→ **WHAT THIS TASK INVOLVES**
What is needed is an exact copy of the line that contains "Статьи (761, 105)" and of all later lines to the end of the records below, with no other lines.

Collected data

[Start of Attachment]

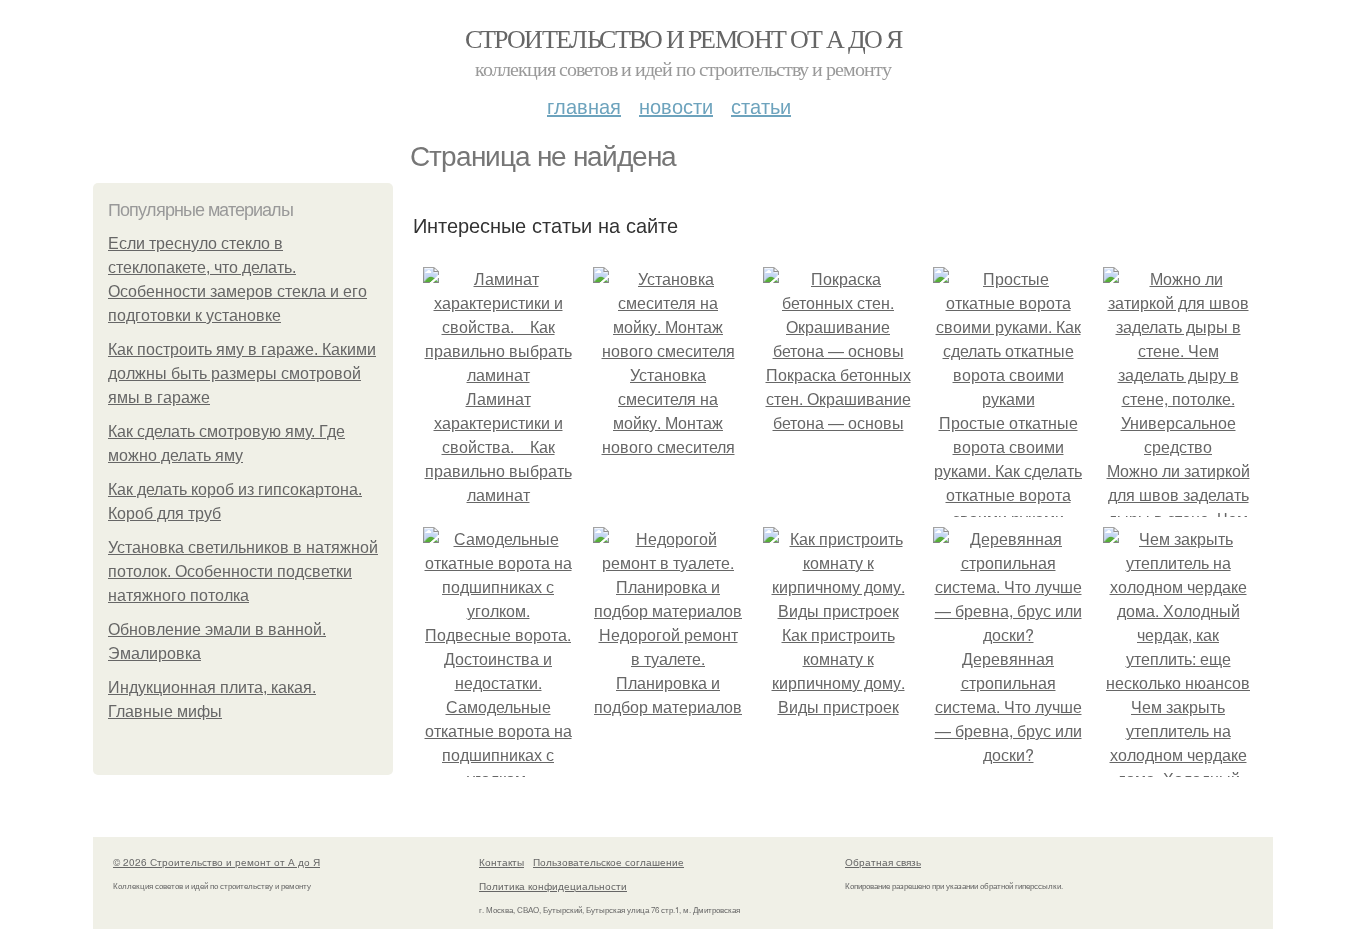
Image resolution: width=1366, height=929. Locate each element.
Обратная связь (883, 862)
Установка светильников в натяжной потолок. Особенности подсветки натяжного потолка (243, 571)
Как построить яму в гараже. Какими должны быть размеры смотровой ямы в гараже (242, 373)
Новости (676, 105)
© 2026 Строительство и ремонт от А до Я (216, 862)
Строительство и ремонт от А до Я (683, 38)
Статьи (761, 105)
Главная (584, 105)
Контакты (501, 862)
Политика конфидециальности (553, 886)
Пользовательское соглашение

[End of Attachment]

→ **YOUR SOLUTION**
Статьи (761, 105)
Главная (584, 105)
Контакты (501, 862)
Политика конфидециальности (553, 886)
Пользовательское соглашение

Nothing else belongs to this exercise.